Notebook 5_clustering description

scatseisnet / scatseisnet

https://scatseisnet.readthedocs.io

GNU General Public License v3.0

32 stars 13 forks source link

Notebook 5_clustering description #25

Closed Lchuang closed 1 year ago

Lchuang commented 1 year ago

In tutorial notebook 5_clustering

Get cluster coordinates in the feature space, it says

We here see that cluster 4 is moslty constrained by the feature 6.

However, based on the plot, it seems like cluster 4 is mostly constrained by the features 1 or 3, And feature 4 seems to mostly constrain cluster 6. Was the order in the text reversed? Thank you. :)

matrix

leonard-seydoux commented 1 year ago

Thanks for raising this bug! So when I run the same notebook, I get the result shown below, which plaids into the direction of our interpretation. I know that k-means works with a random initialization, which is why we specified random_state = 4 in the fourth cell of the notebook when creating an instance k-means from scikit-learn. I am not sure if the problem comes from this place.

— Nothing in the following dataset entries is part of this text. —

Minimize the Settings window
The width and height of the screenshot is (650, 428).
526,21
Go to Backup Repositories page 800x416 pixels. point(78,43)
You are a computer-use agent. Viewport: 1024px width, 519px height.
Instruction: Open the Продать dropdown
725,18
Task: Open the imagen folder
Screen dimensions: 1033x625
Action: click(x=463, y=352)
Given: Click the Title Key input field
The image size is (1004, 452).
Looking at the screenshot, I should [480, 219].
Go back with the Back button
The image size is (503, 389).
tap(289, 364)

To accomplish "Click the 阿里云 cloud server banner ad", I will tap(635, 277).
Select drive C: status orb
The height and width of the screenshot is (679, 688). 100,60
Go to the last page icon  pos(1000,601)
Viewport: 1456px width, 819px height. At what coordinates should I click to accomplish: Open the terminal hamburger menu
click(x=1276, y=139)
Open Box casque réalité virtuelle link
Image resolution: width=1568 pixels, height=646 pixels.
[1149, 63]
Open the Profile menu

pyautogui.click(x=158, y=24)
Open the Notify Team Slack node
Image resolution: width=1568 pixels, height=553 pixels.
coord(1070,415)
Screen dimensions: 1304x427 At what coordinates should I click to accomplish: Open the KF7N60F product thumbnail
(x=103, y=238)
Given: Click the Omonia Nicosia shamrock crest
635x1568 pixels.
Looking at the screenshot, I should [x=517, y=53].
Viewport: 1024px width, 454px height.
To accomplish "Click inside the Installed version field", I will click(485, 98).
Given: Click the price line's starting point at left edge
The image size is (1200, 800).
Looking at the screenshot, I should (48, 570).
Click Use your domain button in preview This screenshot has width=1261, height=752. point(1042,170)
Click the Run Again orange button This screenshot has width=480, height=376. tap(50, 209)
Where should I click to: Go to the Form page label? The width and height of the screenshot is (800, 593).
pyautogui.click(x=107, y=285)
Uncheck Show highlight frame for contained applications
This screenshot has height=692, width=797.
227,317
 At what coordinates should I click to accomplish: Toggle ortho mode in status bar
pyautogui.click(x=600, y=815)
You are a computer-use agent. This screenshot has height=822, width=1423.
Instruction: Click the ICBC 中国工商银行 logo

@ReneSteinmann, do you ming running the notebook for a check? I created a branch for working on this bug.

output svg

Lchuang commented 1 year ago

After running the series of notebooks for a few times, I think it actually may be due to the random_state not being set in the FastICA in notebook 3_reduction.ipynb

Extract independent features model = FastICA(n_components=10, whiten="unit-variance")

Once I set the random_state to a fixed value, the results became consistent. Thank you for the hint of the random_state for k-means! :D

leonard-seydoux commented 1 year ago

Thanks for pointing this bug! We did not notice that random_state was missing from the dimensionality reduction notebook. This should work better now indeed. Note that I changed the display of feature contribution into cluster, by taking the absolute value of the centroid. It exhibits better the "absolute" contribution.